Compiler optimization and its impact on development of real-time systems

Abstract

Real-time systems are increasing in size and complexity. Software developers seek to maximize the performance, as well as minimize the memory requirements in order to meet the constraints of these systems. Traditionally, software developers have overcome these constraints by using an optimizing compiler. However, optimization carries a hidden price. Many Commercial-Off-The-Shelf (COTS) debuggers are unable to work effectively with optimized applications, because the one-to-one mapping of source to object code is often disturbed by optimization. While optimizing, a compiler is free to reorder or interleave the code for statements, so long as the semantics of the program are preserved. This causes two major problems for a debugger. First, selecting a representative instruction to be used when setting a breakpoint on a source-level statement becomes difficult. Second, at a given breakpoint, the value of a variable may differ from what it would be in the non-optimized version. This condition is known as non-currency.
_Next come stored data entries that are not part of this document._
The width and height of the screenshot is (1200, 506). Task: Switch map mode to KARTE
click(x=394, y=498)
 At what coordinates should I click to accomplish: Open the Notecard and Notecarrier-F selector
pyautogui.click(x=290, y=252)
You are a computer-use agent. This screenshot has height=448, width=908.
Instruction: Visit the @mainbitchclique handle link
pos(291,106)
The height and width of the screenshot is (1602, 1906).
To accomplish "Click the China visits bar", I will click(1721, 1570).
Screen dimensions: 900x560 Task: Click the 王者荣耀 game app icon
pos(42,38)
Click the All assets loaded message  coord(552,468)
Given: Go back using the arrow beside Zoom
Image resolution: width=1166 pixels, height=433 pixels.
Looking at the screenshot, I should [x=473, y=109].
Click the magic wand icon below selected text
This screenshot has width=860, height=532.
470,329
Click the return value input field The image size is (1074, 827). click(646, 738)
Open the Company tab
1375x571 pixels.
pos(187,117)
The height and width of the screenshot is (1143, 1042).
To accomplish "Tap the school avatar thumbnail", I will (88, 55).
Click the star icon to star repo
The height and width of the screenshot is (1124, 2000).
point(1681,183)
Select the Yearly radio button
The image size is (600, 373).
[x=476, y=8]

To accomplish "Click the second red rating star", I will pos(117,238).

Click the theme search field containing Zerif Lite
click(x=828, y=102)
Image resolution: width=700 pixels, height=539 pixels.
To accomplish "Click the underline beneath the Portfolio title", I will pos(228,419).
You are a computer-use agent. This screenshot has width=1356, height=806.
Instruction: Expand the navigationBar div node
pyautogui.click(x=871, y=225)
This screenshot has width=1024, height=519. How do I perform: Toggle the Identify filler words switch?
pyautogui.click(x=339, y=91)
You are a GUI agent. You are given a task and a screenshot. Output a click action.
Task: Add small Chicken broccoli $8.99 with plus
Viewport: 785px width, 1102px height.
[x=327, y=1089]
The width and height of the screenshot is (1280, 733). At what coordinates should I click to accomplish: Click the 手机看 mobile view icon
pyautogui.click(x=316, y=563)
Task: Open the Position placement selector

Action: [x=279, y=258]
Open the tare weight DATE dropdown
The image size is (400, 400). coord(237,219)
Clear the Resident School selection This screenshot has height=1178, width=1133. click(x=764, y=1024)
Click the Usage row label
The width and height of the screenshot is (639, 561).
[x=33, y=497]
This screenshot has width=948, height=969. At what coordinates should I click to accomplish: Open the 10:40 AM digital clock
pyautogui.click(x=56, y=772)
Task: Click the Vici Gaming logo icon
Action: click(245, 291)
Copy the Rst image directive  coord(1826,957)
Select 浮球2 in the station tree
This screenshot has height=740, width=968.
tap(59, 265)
Each of these problems becomes a serious issue if a debugger is used to debug the deliverable code or to perform verification testing. This paper presents an in-depth study of the effects of loop-invariant optimization on debugging user applications. The paper will show how to significantly improve the performance of the debugger, with respect to breakpoints and non-current variables, when operating on code affected by this optimization. A summary of the research done, including specific implementation issues and lessons learned while enhancing the DDC-I SPARCStation Solaris native Ada compiler system, is presented.